Terence Tao wrote a very interesting post on 1515 → 255. By starting with a set of really strong axioms, and then doing the commutativity of squaring and cubing, he eventually showed that the axioms were inconsistent. He then fixed the collisions by using the cubing operator and adding modified (new) axioms.
It felt like dynamic play of resilience and imagination. Very diffusionese.
Continuously re-imagining the ruleset while starting from the rather-tight axioms, and fixing the collisions was the way to go. (Even then, we’d still need the ATPs). Similar rules apply to software and writing — one edits and refines things.

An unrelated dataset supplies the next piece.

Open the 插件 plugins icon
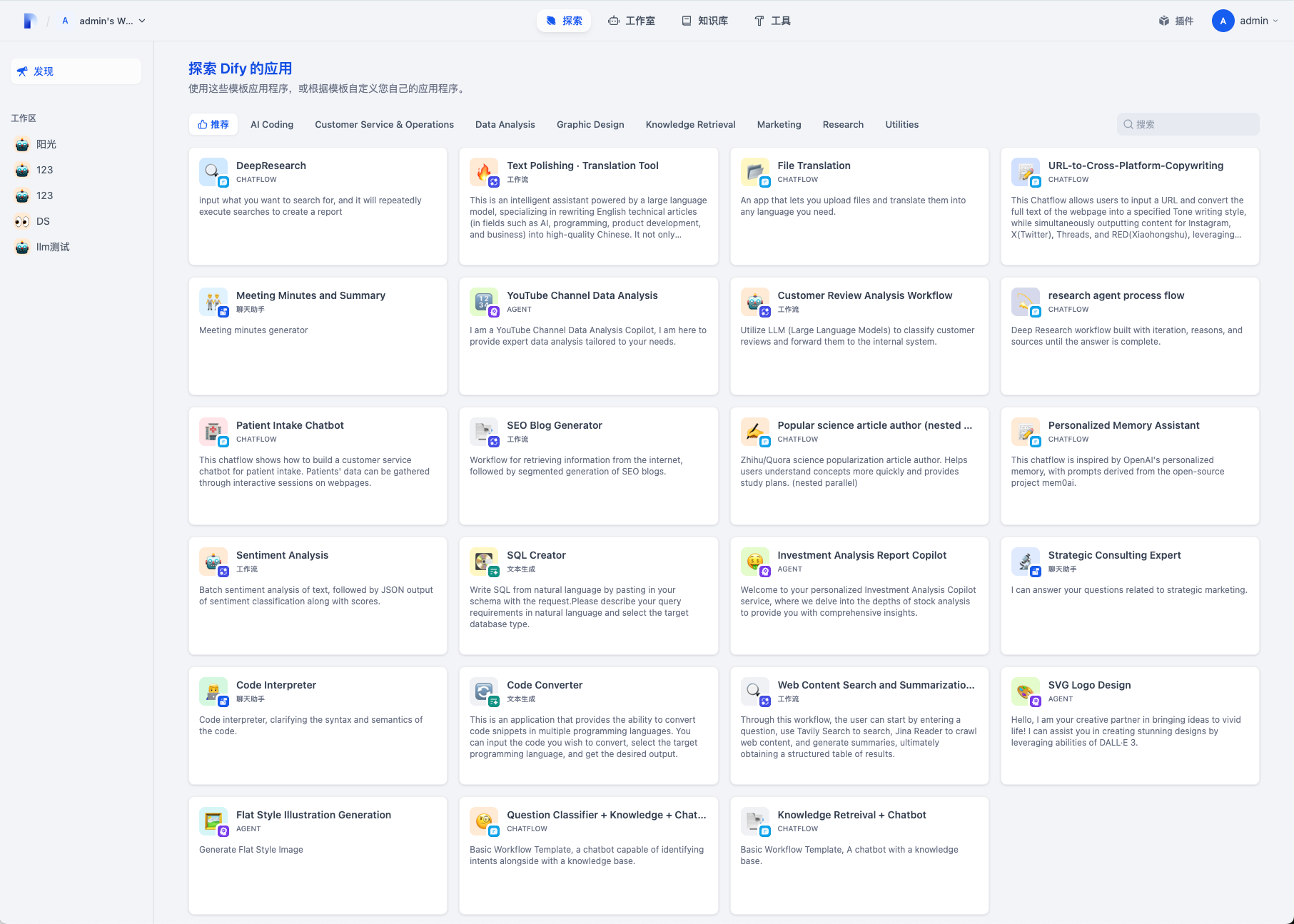The height and width of the screenshot is (924, 1294). pos(1163,21)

And looks for deep insights.
I think, for an agent, continuously re-imagining the ruleset by following the diffusionese math (noising, denoising, variational inference, and so on) in order to create formalized math is the way to go.
Axioms ← Initialize(Human Context, ATP Pipeline)
// Continuously re-imagine the ruleset and check code
while not done do
Ruleset ← UpdateRuleset(FixCollisions(Axioms))
// Diffuse
NoisedRuleset ← AddNoise(Ruleset)
DenoisedRuleset ← Denoise(NoisedRuleset)
// New ruleset
NewRuleset ← VariationalInference(DenoisedRuleset)
// Update axioms based on the improved ruleset
Axioms ← UpdateAxioms(NewRuleset)
// Validate & check if green
FormalizedMath ← Validate(Axioms, NewRuleset, ATP Pipeline)
end while
Gradual concept creation and formalization could be the key to long-term development of mathematics. Perhaps this combined with optimized transformers for proof generation.
Eventually, language models (and intelligent hardware) would profit from those datasets, and embrace the more mathematical side of language — i.e. it’d be possible to explicitly integrate implications between abstract concepts (think relaxed wcg that I mentioned before), and reach a more universal (not so specialized as it currently is) understanding. It’d be also possible to run simulations in order to find new insights — but that’d, as always, require compute and those abstract concept graphs.
Formalization would be key. Having soundness is critical.